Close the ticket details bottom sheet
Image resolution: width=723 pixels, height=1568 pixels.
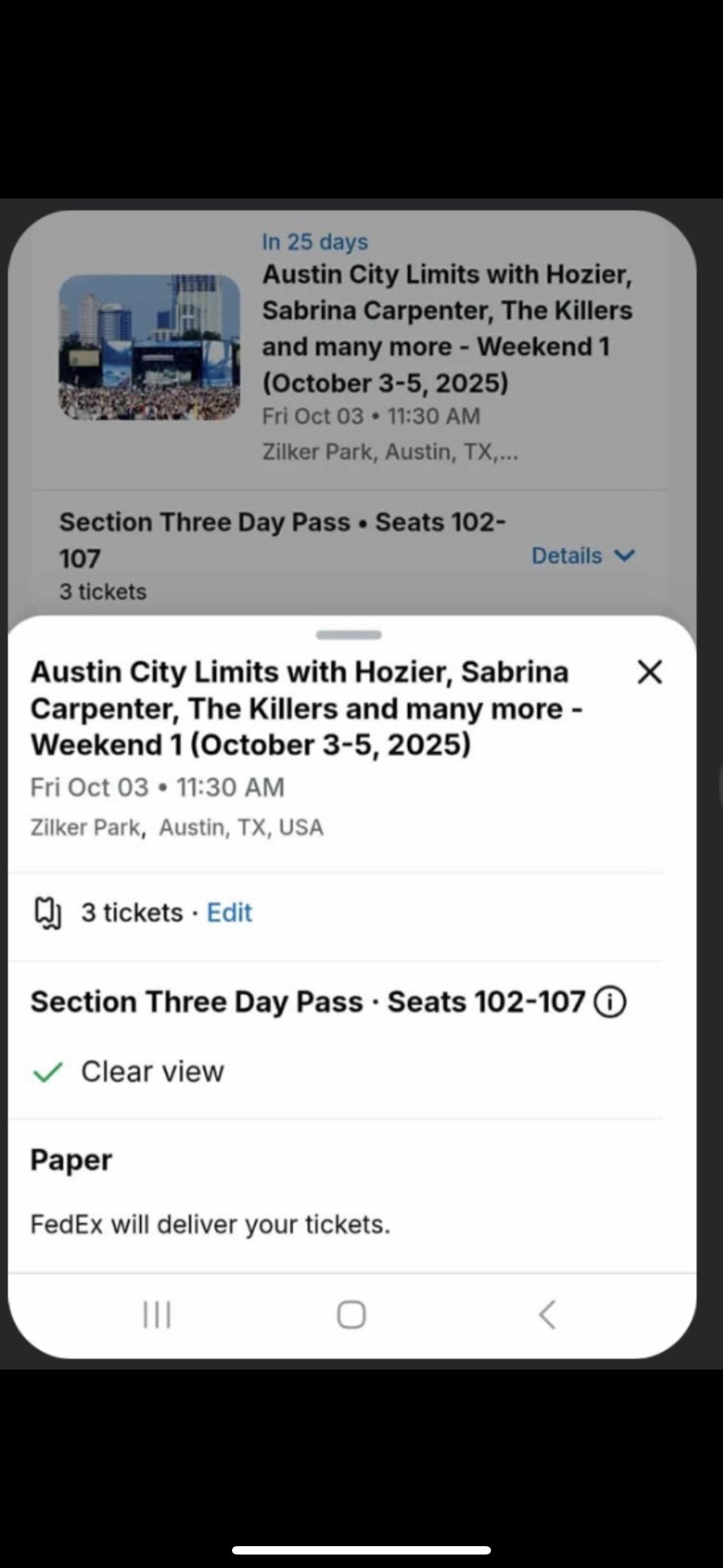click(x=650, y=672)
########################################
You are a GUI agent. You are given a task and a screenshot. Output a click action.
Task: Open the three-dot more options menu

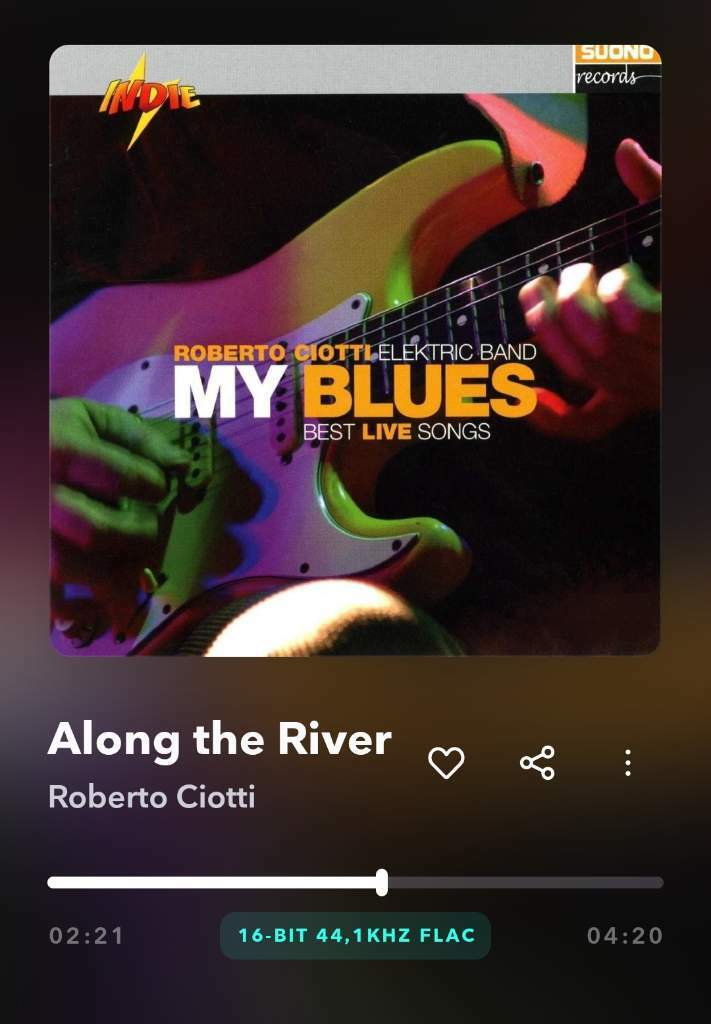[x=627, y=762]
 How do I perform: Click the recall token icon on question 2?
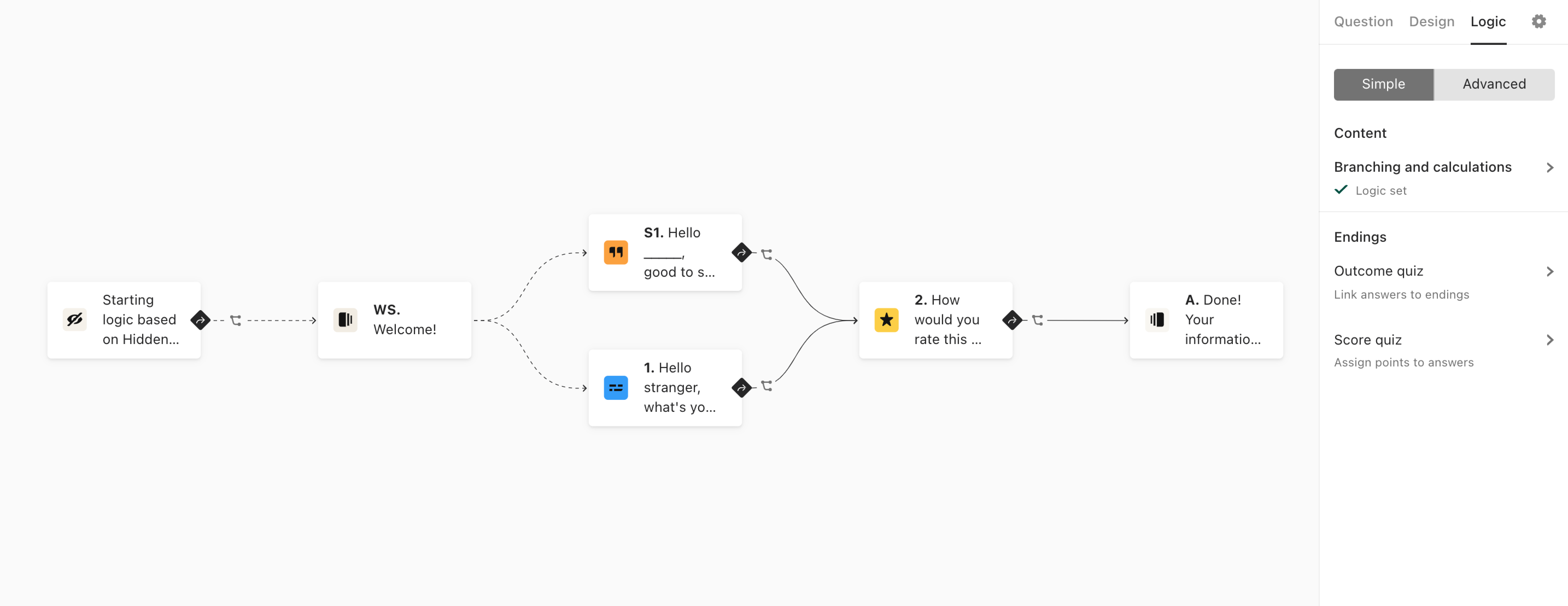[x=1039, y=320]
########################################
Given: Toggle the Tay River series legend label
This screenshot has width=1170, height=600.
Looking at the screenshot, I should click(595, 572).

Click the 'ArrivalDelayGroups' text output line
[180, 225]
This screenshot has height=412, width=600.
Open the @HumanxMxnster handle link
########################################
_Exercise_:
Please give again the lines above between the line holding "This screenshot has width=1170, height=600." and the line holding "Open the @HumanxMxnster handle link", inclusive, exactly as they are and with nothing added.

_Reply to the task_:
This screenshot has width=1170, height=600.
Looking at the screenshot, I should click(595, 572).

Click the 'ArrivalDelayGroups' text output line
[180, 225]
This screenshot has height=412, width=600.
Open the @HumanxMxnster handle link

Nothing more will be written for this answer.